3. Sur les dépens et les frais irrépétibles
Il résulte de l’article 696 du code de procédure civile que la partie perdante est condamnée aux dépens, à moins que le juge, par décision motivée, n’en mette la totalité ou une fraction à la charge d’une autre partie.
Il résulte de l’article 700 du code de procédure civile que, dans toutes les instances, le juge condamne la partie tenue aux dépens ou à défaut la partie perdante à payer à l’autre partie la somme qu’il détermine au titre des frais exposés et non compris dans les dépens. Le juge tient compte de l’équité ou de la situation économique de la partie condamnée. Il peut même d’office, pour des raisons tirées des mêmes considérations dire qu’il n’y a pas lieu à condamnation.
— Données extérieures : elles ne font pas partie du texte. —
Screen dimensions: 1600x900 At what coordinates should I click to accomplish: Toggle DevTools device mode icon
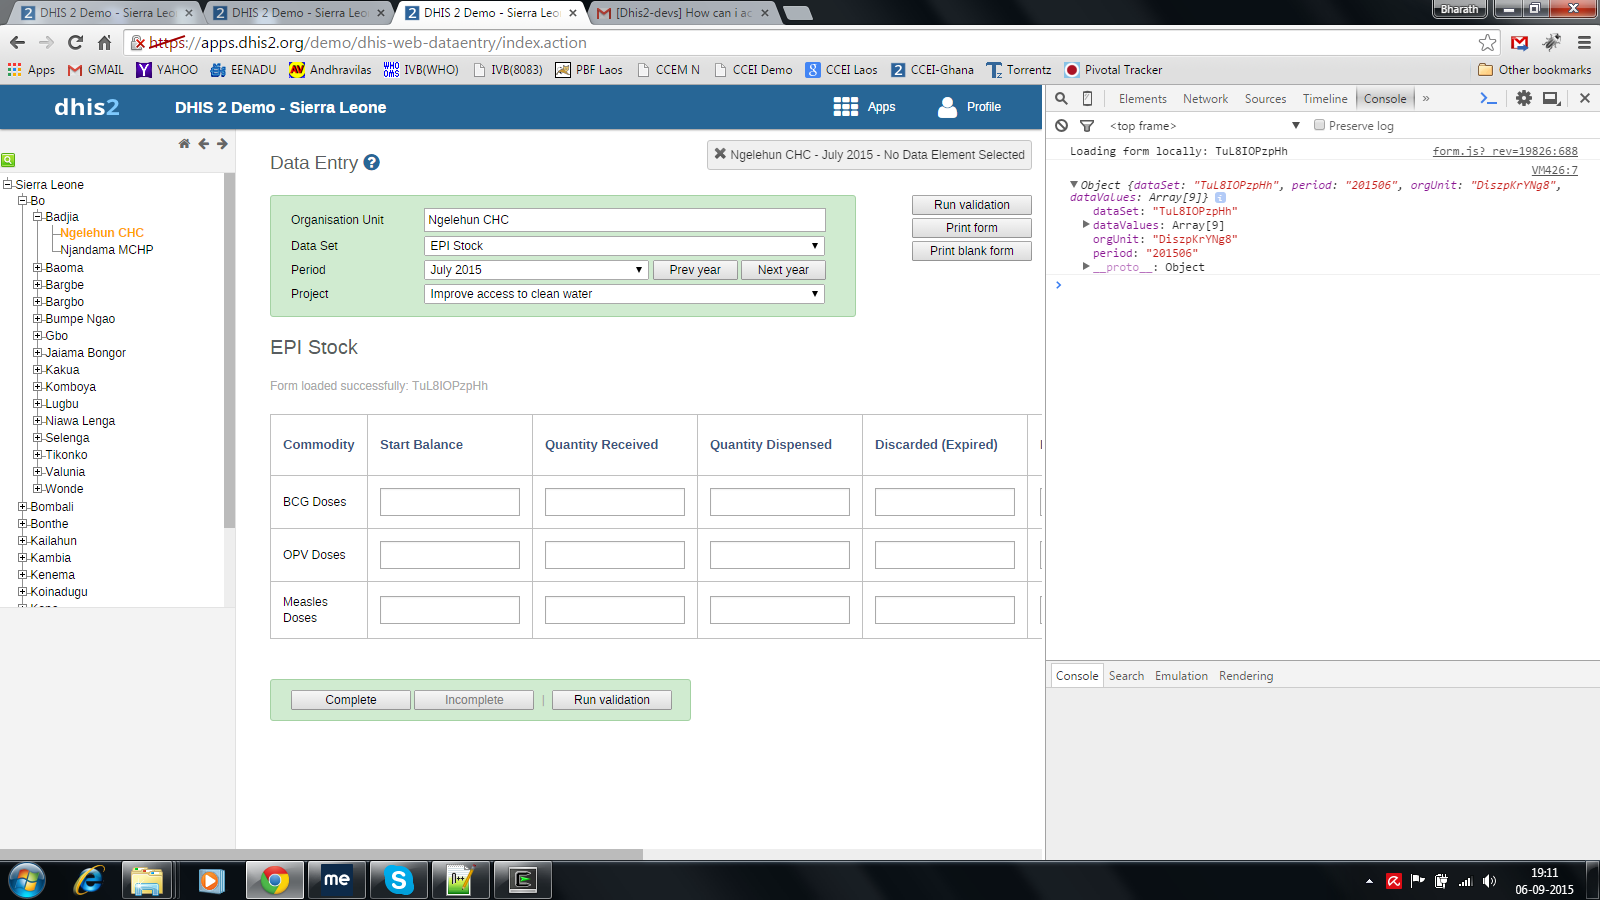(x=1087, y=98)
En l’espèce, il convient de condamner Madame [T], partie perdante, aux dépens, et de la débouter de sa demande au titre de l’article 700 du code de procédure civile.
4. Sur l’exécution provisoire
Il résulte de l’article R.142-10-6 du code de la sécurité sociale que le tribunal peut ordonner l’exécution par provision de toutes ses décisions. En l’espèce, compte tenu de l’issue du litige et de ce que l’exécution provisoire n’avait pas été sollicitée par la [7], il convient de dire n’y avoir lieu à ordonner l’exécution provisoire.
PAR CES MOTIFS
Le pôle social du tribunal judiciaire de Meaux, statuant par jugement contradictoire, prononcé par mise à disposition au greffe, en premier ressort :
DECLARE recevable le recours de Madame [T] ;
DEBOUTE Madame [T] de ses demandes, en ce compris sa demande sur le fondement de l’article 700 du code de procédure civile ;
CONDAMNE Madame [T] aux dépens ;
DIT n’y avoir lieu à ordonner l’exécution provisoire de la présente décision;
RAPPELLE que cette décision est susceptible d’appel dans un délai d’un mois à compter de sa notification.
Ainsi jugé par mise à disposition au greffe du tribunal le 15 décembre 2025, et signé par le président et la greffière.